A function $f(x)$ is continuous at $c$ if and only if three things happen:
- The function is defined at $c$.
- The limit of $f(x)$ as $x\to c$ exists.
- The value of the function at $c$ equals the value of the limit: $\lim_{x\to c}f(x) = f(c).$
So just from "the limit of a function as it tends to $c$ is $0$" you cannot tell whether the function is continuous or not: you need the value of the function at $c$ to also be $0$ to be able to conclude that.

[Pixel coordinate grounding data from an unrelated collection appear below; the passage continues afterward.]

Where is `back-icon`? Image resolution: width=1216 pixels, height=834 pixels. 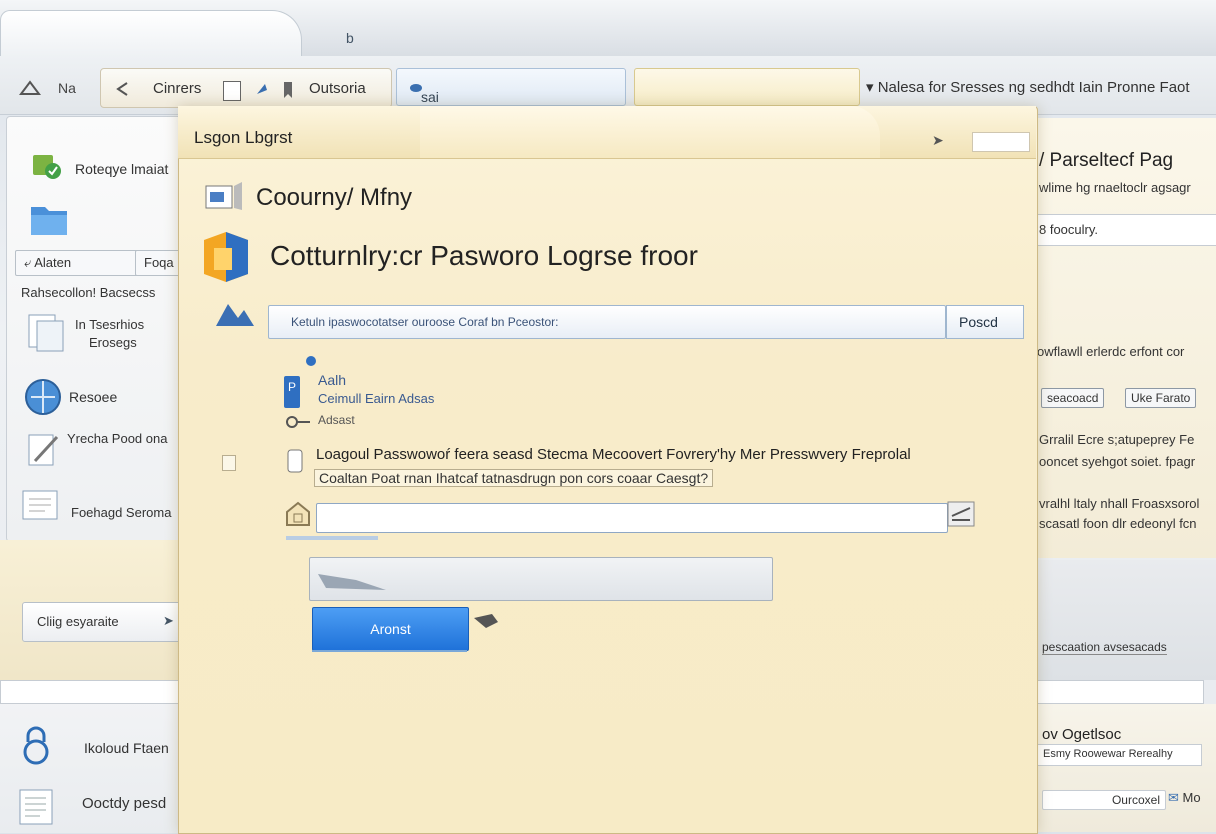 back-icon is located at coordinates (122, 89).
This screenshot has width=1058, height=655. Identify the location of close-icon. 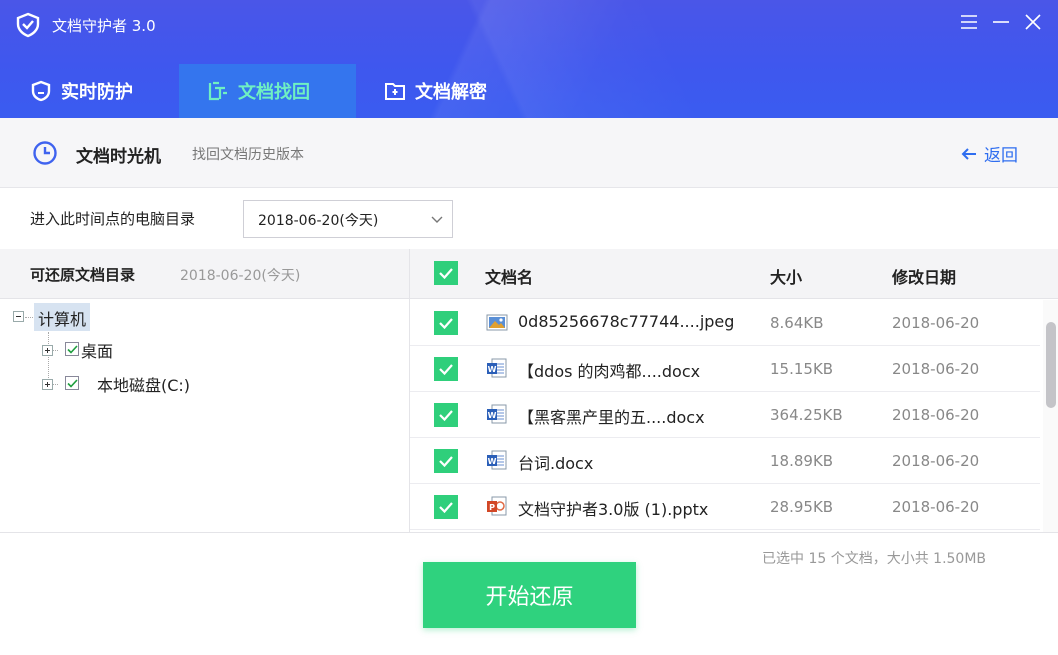
(1033, 22).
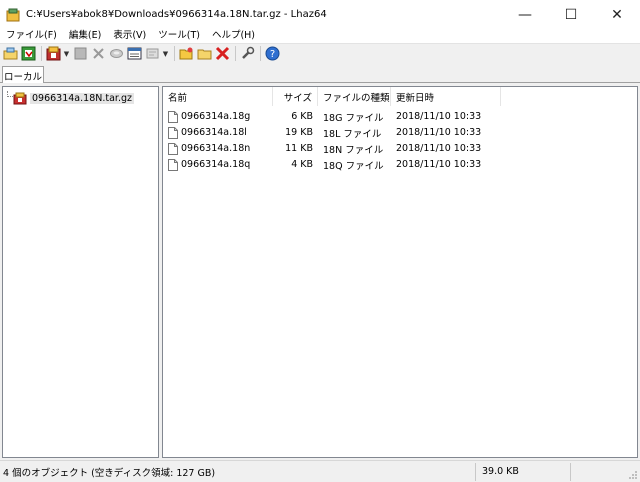 The height and width of the screenshot is (482, 640). I want to click on file-size: 6 KB, so click(302, 116).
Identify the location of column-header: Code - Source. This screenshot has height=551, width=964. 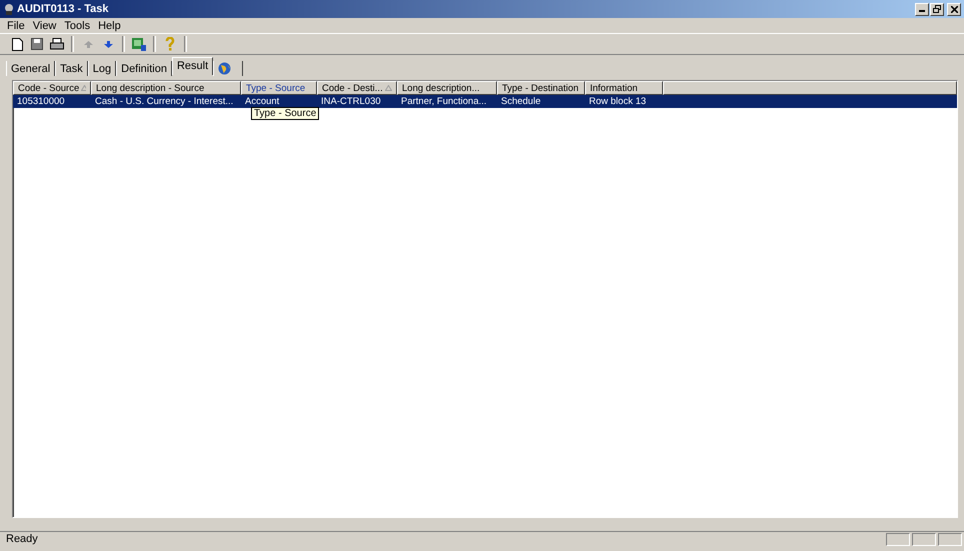
(52, 88).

In the special case of $f(x) = \cos(x)$ at $x=\frac{\pi}{2}$ (measuring in radians):
- $f(x)$ is defined at $x=\frac{\pi}{2}$.
- The limit of $\cos(x)$ as $x\to\frac{\pi}{2}$ exists: $\lim_{x\to\frac{\pi}{2}} \cos x = 0.$
- The value of the limit agrees with the value of the function, since $\cos(\frac{\pi}{2}) = 0$. Since $\lim_{x\to 0}f(x) = f(0),$ then you can conclude that $f(x)$ is continuous at $0$.
That is: it's not just the numerical value of the limit that matters, it is whether that numerical value agrees with the value of the function at that point that matters.
To the new question: the function $f(x) = \frac{x-36}{\sqrt{x}-36}.$
At $x=36$, the function is defined, with value $0$. The limit of the function can be computed using limit laws, since $\sqrt{x}$ is continuous at $36$. We get: $\begin{align*} \lim_{x\to 36}f(x) &= \lim_{x\to36}\frac{x-36}{\sqrt{x}-36} \\ &= \frac{\lim_{x\to 36}(x-36)}{\lim\limits_{x\to36}(\sqrt{x}-36)}\\ &= \frac{36-36}{\sqrt{36}-36} = \frac{0}{-30} = 0. \end{align*}$ Since $f(x)$ is defined at $36$, has a limit as $x\to 36$, and the value of the limit equals the value of the function, then the function is continuous at $x=36$.
If you meant $f(x) = \dfrac{x-36}{\sqrt{x}-6}$, then this function is not continuous at $x=36$, because it is not defined at $x=36$.